# What to have with _______?



## FluffyAngel (Jan 25, 2012)

*What to have with boiled stew beef?*

I have a few pounds of stew beef I plan to boil with just an onion & salt & pepper for a simple rustic stew beef. That will be the finished product - No beef stew with  thickened gravy.  I do love the beef stew with gravy but each has it's place & I'm in the mood for the simple plain version. I will probably have either cornbread or biscuits so now I'm looking for side dish options. Ideas greatly appreciated.


----------



## PolishedTopaz (Jan 25, 2012)

*Welcome to DC!!!*

*Mashed garlic taters would be nice and a side salad.*


----------



## FluffyAngel (Jan 25, 2012)

Thanks, garlic taters does sound good.


----------



## Barbara L (Jan 25, 2012)

If you are not going to brown the meat first, I would suggest cooking the stew beef in some canned tomatoes (season with soy sauce and serve with rice, or with Italian seasonings and serve with pasta, etc.).


----------



## Aunt Bea (Jan 25, 2012)

Cabbage salad or some other fresh, sharp taste to playoff against the beef.  

Cooked carrot coins, inexpensive and nice color.

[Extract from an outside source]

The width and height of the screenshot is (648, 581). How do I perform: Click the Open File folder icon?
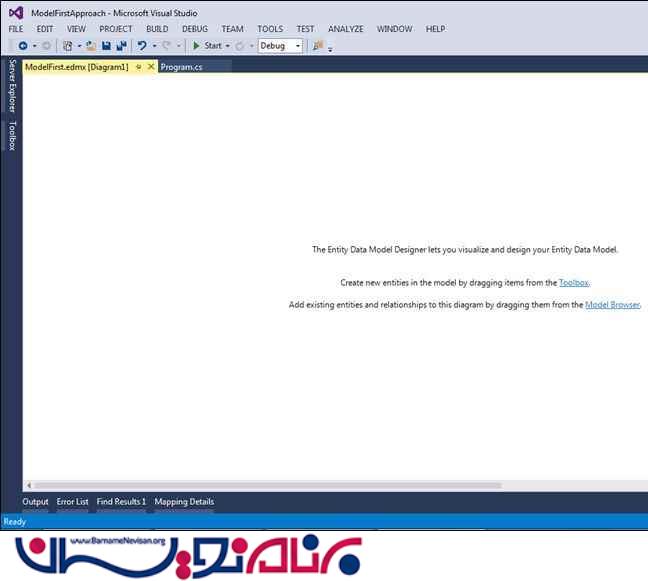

If you are mixing up some biscuits, a puny little peach cobbler with a smidgen of vanilla ice cream would be nice!


----------



## Al Pine (Jan 26, 2012)

Since it sounds like you aren't putting any carrots, or potatoes in the stew, I assume
you probably want something different. So for a side dish, I'd go with a simple
salad of chopped Romaine lettuce, Roma Tomato slices, Cucumber slices, and some
Black Olives.....drizzle some Extra Virgin Olive Oil on top, a little Sea Salt, and some
fresh ground Black Pepper should finish it off. (maybe some Shiitake mushrooms too)


----------



## FluffyAngel (Jan 26, 2012)

It all sounds delicious. Thanks everyone for the ideas.


----------



## Rocklobster (Jan 26, 2012)

When I make a beef bourguignon or carbonnade  I always serve it with simple boiled potatoes with white pepper and loads of fresh parsley, and usually steamed carrots..with some kind of sweet pickle on the side.....


----------



## FluffyAngel (Jan 27, 2012)

Rocklobster: please tell me more about those beef dishes you mentioned above. )


----------



## FluffyAngel (Jan 28, 2012)

I actually did prepare biscuits and cornbread, garlic potatoes and for the fresh part a cabbage and broccoli slaw, and the peach cobbler was a great idea also I just couldn't resist. Thanks everyone.


----------